Schéma des sept indicateurs d'un service client, répartis en délai, qualité, charge et satisfaction, avec le trio à suivre en priorité

Un service client qui se dégrade se voit rarement dans un tableau de bord : il se voit dans les clients qui relancent. Mesurer sert à voir venir, à condition de mesurer peu de choses et de savoir d'avance quelle décision chaque chiffre déclenche. Voici sept indicateurs, leur calcul, ce qu'ils révèlent et le piège de chacun.

Délai de première réponse et délai de résolution : deux problèmes différents

Le délai de première réponse mesure le temps écoulé entre l'arrivée d'une demande et la première réponse écrite par un humain. Le délai de résolution mesure le temps jusqu'à la clôture. Le premier dit si le client se sent pris en charge, le second si son problème est réglé : les deux peuvent diverger complètement.
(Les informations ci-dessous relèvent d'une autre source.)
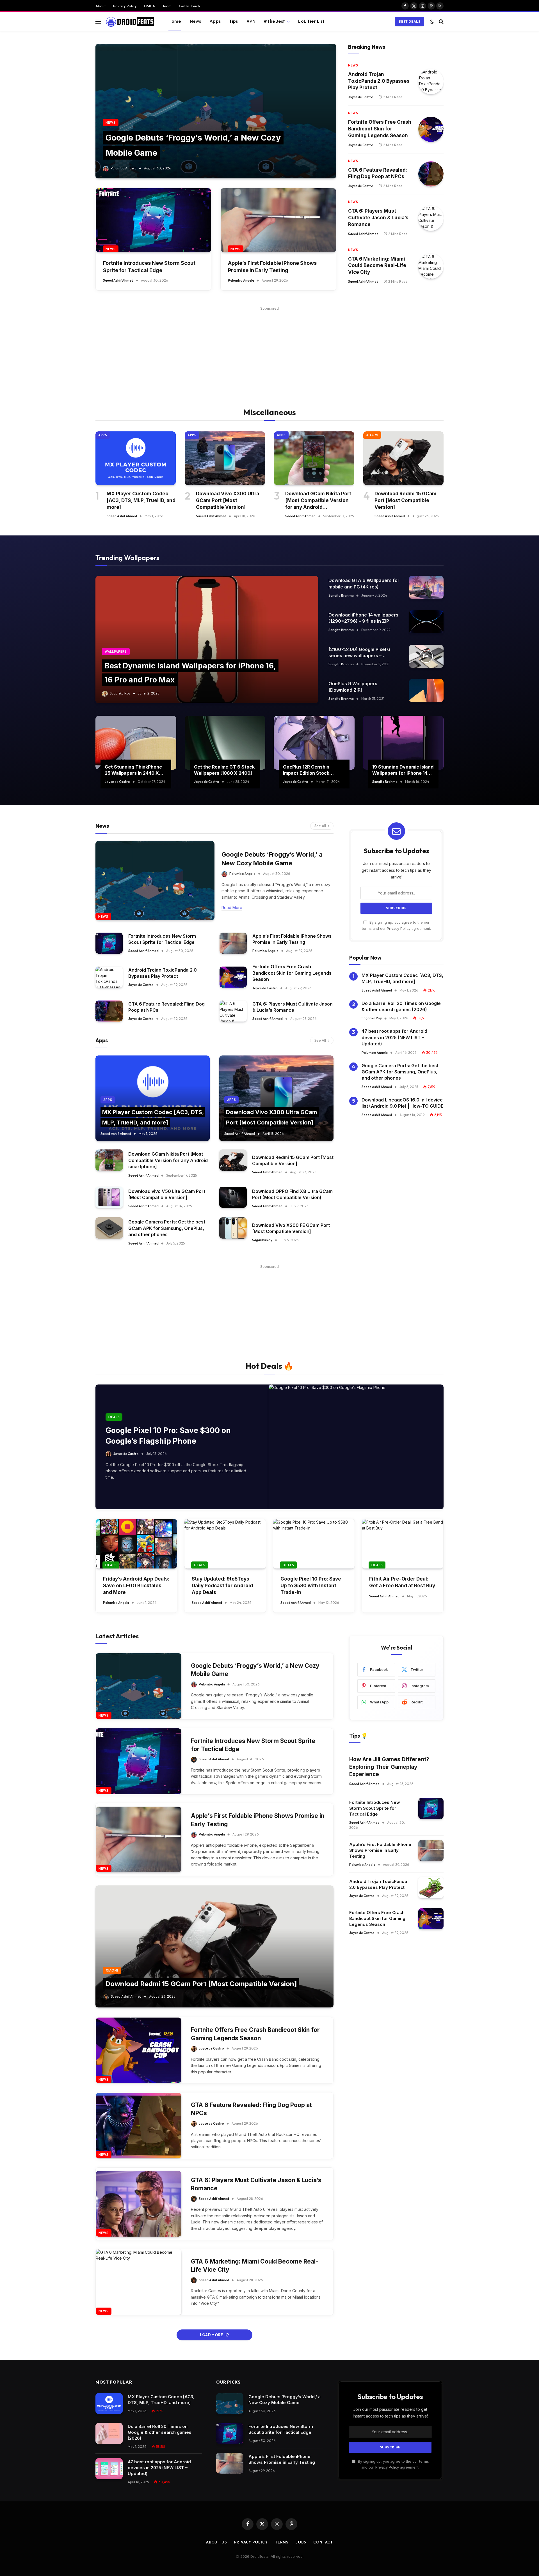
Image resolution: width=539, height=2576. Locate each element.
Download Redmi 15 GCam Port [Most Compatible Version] (405, 500)
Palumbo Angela (123, 168)
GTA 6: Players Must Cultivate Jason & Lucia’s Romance (378, 217)
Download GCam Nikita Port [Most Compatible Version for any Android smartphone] (318, 500)
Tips (233, 21)
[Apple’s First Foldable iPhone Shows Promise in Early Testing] (278, 220)
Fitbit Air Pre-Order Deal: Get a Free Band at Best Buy (402, 1582)
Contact (323, 2542)
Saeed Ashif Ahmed (118, 280)
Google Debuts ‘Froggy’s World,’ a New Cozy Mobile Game (272, 859)
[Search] (441, 21)
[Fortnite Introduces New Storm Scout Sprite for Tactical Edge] (153, 220)
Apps (215, 21)
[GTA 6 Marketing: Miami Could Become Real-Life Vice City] (431, 266)
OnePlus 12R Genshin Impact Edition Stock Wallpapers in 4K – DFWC (311, 770)
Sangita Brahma (341, 595)
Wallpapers (116, 652)
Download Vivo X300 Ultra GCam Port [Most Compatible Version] (227, 500)
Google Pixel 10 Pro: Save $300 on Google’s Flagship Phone (168, 1436)
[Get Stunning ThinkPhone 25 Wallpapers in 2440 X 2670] (135, 743)
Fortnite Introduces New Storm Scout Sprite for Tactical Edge (149, 266)
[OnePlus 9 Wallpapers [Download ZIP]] (426, 690)
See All (320, 826)
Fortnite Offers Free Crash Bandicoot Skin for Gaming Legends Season (379, 128)
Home (174, 21)
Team (167, 6)
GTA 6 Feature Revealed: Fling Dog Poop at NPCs (377, 173)
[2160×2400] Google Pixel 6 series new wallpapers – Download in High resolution (359, 653)
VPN (250, 21)
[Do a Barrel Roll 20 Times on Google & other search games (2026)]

Deux règles de calcul valent pour l'un comme pour l'autre :

  • Compter en heures ouvrées, jamais en heures calendaires. Une demande arrivée vendredi à 18 h et traitée lundi à 9 h a pris quelques heures ouvrées, pas trois jours.
  • Publier la médiane et le 90e centile, pas la moyenne. La médiane décrit le client ordinaire, le 90e centile celui qui parlera de vous en mal. La moyenne mélange les deux et ne décrit personne.

Le piège du premier est l'accusé de réception automatique : compté comme une réponse, il fait passer l'indicateur au vert alors que personne n'a lu la demande. Ne comptez que la première réponse humaine, même brève. Le piège du second est symétrique : le délai de résolution baisse dès qu'on clôture vite, y compris à tort. Seul l'indicateur suivant le révèle.

Taux de résolution et taux de réouverture : la qualité derrière la vitesse

Le taux de résolution rapporte les demandes clôturées aux demandes reçues sur la même période, le taux de réouverture les demandes rouvertes aux demandes clôturées. Le premier dit si vous tenez le rythme, le second si vous clôturez trop vite.

Un taux de résolution supérieur à 100 % signifie que vous videz l'arriéré ; inférieur, que la pile grossit. C'est un indicateur de charge, pas de qualité, et il ne se confond pas avec la résolution au premier contact, qui mesure la part des demandes réglées sans aller-retour.

Le taux de réouverture se lit toujours en couple avec le délai de résolution : un délai qui s'améliore pendant que les réouvertures augmentent ne décrit pas une équipe plus rapide, mais une équipe qui ferme sans résoudre. Son piège est technique : si votre outil interdit la réouverture et oblige le client à créer une nouvelle demande, l'indicateur affiche un zéro parfait et faux. Comptez alors les demandes recréées par le même client juste après une clôture.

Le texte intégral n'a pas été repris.